Babaei, who completed his PhD in mining engineering with Teck’s support, has already helped the company boost productivity by developing technology for assessing blast quality called a diggability index. “My PhD project has been implemented at three of Teck’s sites and has helped Teck to save millions of dollars in blasting and improving shovel productivity,” Babaei says.
Babaei’s research included a deep examination of the performance of the company’s shovels.
“We are operationalizing some of the science that I did through my research and some of those are really novel – for example, building a training platform for shovel operators that can help them to find the optimal digging path and to help them fill the truck in optimum time with high efficiency.”
Partnerships
It may be surprising that Teck is working with smaller vendors on technology such as the heads-up display and ShovelSense.
But Lindsay says the company has found such partners effective and easy to work with.

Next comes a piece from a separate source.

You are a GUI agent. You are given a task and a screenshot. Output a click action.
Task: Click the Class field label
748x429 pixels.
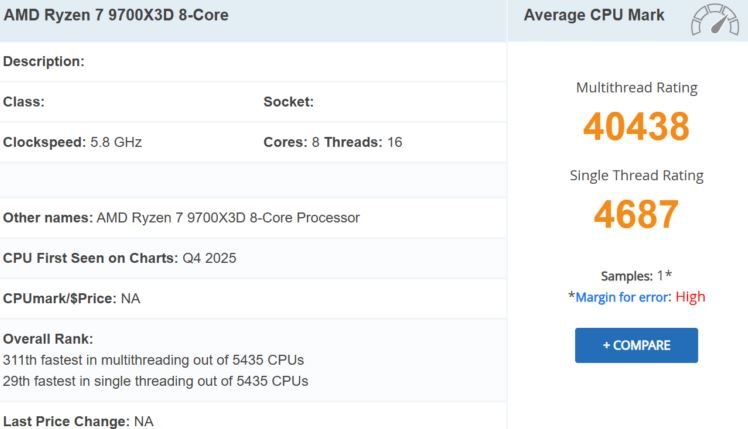24,102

“While we do have important, very strong relationships with some of the big names, some of the same names you’ve heard other companies talk about, we find that actually the smaller vendors, small shops, very entrepreneurial with key technology for this challenge or that challenge, seem to be a bit more practical, faster to implement with fewer meetings,” he said.
“We’ve also made some seed investments in various things that could amount to step-change kind of gains elsewhere, but I think philosophically, smaller rather than bigger seems to be more effective.”
On the other end of the scale, Teck is working with Caterpillar to bring six autonomous haul trucks to its Highland Valley Copper operation by the end of the year. It will be the first use of an autonomous fleet at a deep open-pit mine. Teck pegs the potential savings at $20 million annually at the operation, and $100 million across the company.